(Bloomberg Gadfly) -- A little light at the end of the consumer tunnel couldn't have come soon enough for Unilever NV and Nestle SA.
On Thursday both companies reported first-quarter sales that beat investor expectations, as their pricing power improved.
Each is in a honeymoon period right now. But both face an uphill battle to deliver, and the cost of failure puts the fundamental structure of these global giants at stake.
Unilever's update was the first since it rebuffed Heinz Kraft Co.'s $143 billion takeover approach. Only two weeks ago, CEO Paul Polman announced a strategic overhaul designed to convince investors that it had an independent future. It would have been tricky to set out this stall, and then follow up with disappointing results. Luckily, he didn't have to.

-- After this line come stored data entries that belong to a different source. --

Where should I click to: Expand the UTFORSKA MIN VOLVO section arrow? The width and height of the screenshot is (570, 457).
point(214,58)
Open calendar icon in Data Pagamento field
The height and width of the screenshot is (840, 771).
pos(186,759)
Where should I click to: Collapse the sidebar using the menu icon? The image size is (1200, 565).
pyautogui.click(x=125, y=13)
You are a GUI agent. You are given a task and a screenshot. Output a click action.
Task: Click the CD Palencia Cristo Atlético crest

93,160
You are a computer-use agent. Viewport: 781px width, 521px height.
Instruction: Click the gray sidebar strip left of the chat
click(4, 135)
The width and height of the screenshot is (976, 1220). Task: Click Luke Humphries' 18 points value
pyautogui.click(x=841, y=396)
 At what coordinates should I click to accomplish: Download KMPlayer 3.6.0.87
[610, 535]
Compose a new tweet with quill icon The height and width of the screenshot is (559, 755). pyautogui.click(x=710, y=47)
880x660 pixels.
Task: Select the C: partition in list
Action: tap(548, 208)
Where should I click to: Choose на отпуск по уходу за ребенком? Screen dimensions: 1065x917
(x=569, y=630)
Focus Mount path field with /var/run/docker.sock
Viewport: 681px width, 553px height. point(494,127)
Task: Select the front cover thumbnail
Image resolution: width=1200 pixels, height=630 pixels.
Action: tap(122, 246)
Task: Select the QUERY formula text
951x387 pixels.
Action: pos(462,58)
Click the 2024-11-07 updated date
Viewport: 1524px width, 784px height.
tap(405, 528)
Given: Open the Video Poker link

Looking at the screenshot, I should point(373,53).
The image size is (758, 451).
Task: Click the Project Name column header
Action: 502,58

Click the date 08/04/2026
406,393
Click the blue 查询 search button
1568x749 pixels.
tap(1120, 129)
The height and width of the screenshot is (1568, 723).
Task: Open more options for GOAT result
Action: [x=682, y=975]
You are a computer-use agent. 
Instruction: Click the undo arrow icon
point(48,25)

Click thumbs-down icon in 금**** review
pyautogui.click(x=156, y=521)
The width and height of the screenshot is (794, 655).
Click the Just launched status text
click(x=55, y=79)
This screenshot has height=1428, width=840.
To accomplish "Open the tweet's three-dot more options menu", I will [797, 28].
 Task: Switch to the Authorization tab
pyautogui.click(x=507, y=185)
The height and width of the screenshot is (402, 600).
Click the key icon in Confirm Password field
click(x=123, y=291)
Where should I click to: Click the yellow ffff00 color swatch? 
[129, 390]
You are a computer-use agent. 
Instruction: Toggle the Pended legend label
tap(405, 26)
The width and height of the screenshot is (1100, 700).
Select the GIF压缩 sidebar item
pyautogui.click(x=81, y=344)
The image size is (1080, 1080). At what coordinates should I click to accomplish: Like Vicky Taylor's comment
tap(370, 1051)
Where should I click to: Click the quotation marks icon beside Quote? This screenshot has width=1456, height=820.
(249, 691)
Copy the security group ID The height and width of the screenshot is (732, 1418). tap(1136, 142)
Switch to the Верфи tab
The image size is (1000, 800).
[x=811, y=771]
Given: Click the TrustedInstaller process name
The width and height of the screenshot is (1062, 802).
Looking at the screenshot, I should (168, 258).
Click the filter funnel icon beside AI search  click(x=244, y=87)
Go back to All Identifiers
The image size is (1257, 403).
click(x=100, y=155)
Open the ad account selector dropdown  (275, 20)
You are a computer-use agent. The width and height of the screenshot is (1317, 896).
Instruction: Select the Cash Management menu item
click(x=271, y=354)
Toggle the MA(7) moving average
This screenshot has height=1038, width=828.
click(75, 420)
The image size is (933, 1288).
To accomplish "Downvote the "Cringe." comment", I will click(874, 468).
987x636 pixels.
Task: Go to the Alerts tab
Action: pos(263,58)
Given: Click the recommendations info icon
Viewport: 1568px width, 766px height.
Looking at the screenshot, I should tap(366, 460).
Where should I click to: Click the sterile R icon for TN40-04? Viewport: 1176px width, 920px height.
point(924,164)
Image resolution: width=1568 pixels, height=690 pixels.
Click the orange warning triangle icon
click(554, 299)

At Nestle, new Chief Executive Officer Ulf Mark Schneider is tasked with reversing several years of underperformance. He's already won investors' backing after ditching Nestle's long-term sales target and setting out plans to strike a balance between expanding sales volumes and cutting costs. Although today's expectations-beating sales result was nevertheless the lowest for over a decade, investors are betting that things will get better later this year.
Both have manged to eke out some pricing power, which is good news because falling prices mean more pressure to raise volumes. Nestle's pricing accelerated from 0.9 percent in the fourth quarter of 2016 to 1 percent in the first quarter of 2017, while Unilever's picked up from 2.6 percent to 3 percent.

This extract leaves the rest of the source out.